**PROBLEMS TO SOLVE**
(1) According to the passage on chemical weapons allegations in Burma, what is Burma's status with the Chemical Weapons Convention?
(2) Write the next part of the passage on chemical weapons allegations in Burma, starting after its final sentence.

**TEXT SECTION**
+===+
Burma is no stranger to chemical weapons allegations, but past charges remain uncorroborated. Witness accounts of chemical weapon use by the Burma military against ethnic rebels, spanning from the 1980s to more recent skirmishes, have not been independently verified. In a 1992 report, the US government accused the Burma government of using artillery-fired chemical munitions, but it quickly abandoned the claims.
Were Burma making chemical weapons, Kaszeta said there would likely be other evidence, such as set-ups for testing weapons or changes in troop training, weaving chemical weapons into their playbook.
“A strong indicator is some kind of testing regime to see if weapons actually work,” said Kaszeta, a former US army chemical corps officer. “It seems unlikely that a country would go to the massive effort of making chemical weapons without seeing whether their chosen delivery mechanisms work.”
Yet Burma has done little to allay fears. The government could go a long way in putting chemical weapons rumors to rest were it to ratify the Chemical Weapons Convention (CWC), experts said, since the treaty contains robust provisions for monitoring defense installations. The country signed the 1993 arms treaty but has yet to ratify it.
“If the facility is declared as a civil facility under the CWC, there are routine provisions for inspection,” Lewis said, noting that it could shed light on its activities.
+===+
**GIVEN DATA**
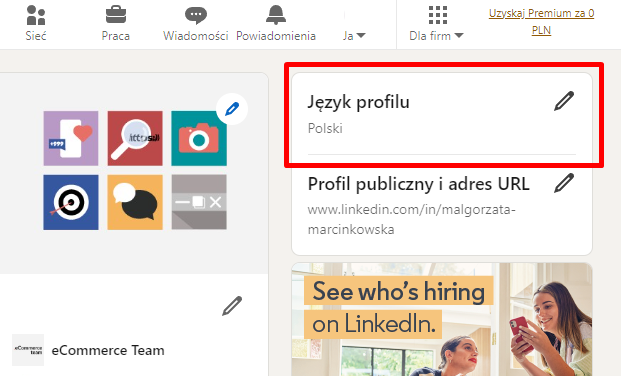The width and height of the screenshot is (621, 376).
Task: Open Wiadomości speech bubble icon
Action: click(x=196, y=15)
+===+
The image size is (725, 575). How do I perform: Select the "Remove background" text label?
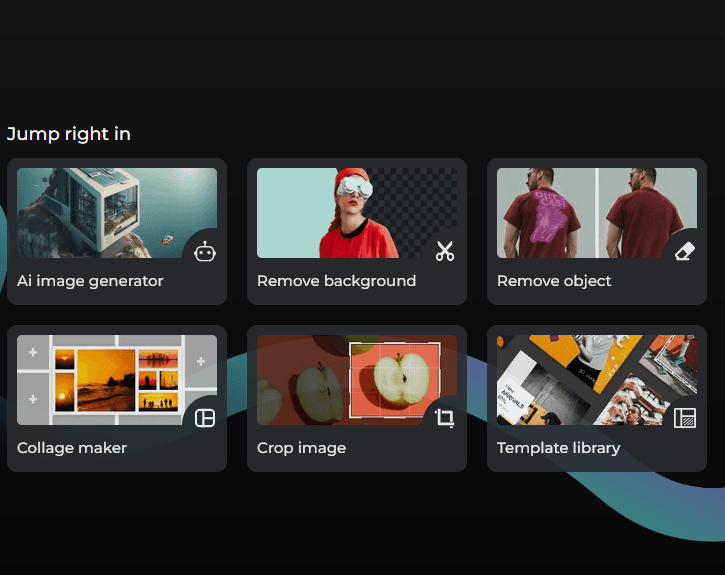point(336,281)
+===+
**TASK RESULTS**
(1) Burma signed the 1993 treaty but has not yet ratified it.

(2)
Ratifying the treaty, which bans the use, production or possession of chemical weapons, would also mean that other countries could request inspections of specific of sites.
“In theory it opens up the country to an inspections regime,” Kaszeta said. “What the practical impact would be, it’s hard to say. It could pave the way for a ‘challenge inspection’ if some other country says, ‘XYZ factory might be a chemical warfare plant, please inspect it.’ ”
The journalists, meanwhile, remain behind bars, and Aung Thane condemned the state’s vigorous prosecution. The entire taxing ordeal has sent a direct message, Aung Thane said.
“The case is used to set an example for other journalists,” he said.
There could be a quick fix, experts say, with the country accepting the treaty and doing an about-turn. But the hope that it opens the doors of its opaque facilities remains bleak in a country not renowned for its transparency.
“This would be easy enough to resolve if Burma were to simply ratify the CWC,” Lewis said. “Instead, they continue to delay, while holding the journalists in prison.”